[Stored items]
********

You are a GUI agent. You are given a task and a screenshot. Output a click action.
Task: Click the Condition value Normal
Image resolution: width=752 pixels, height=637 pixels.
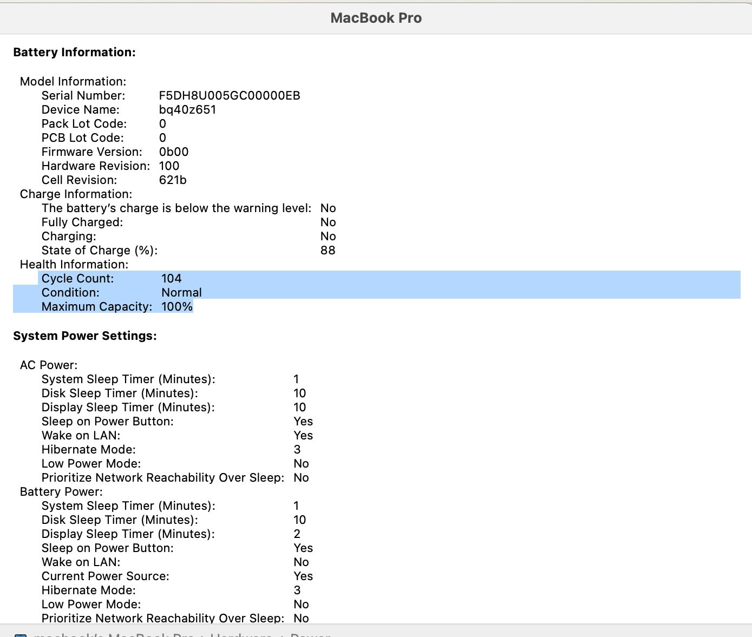pyautogui.click(x=181, y=293)
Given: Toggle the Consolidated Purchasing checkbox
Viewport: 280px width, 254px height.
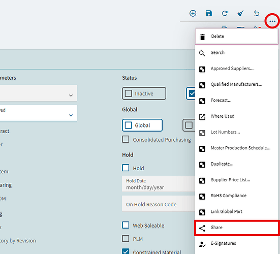Looking at the screenshot, I should coord(126,139).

********

• TASK DIRECTIONS: Output each entry above word for word. The pictures stay out.

• SOLUTION FOR THIS PROBLEM:
You are a GUI agent. You are given a task and a screenshot. Output a click action.
Task: Click the Condition value Normal
Image resolution: width=752 pixels, height=637 pixels.
pyautogui.click(x=181, y=293)
Given: Toggle the Consolidated Purchasing checkbox
Viewport: 280px width, 254px height.
Looking at the screenshot, I should coord(126,139).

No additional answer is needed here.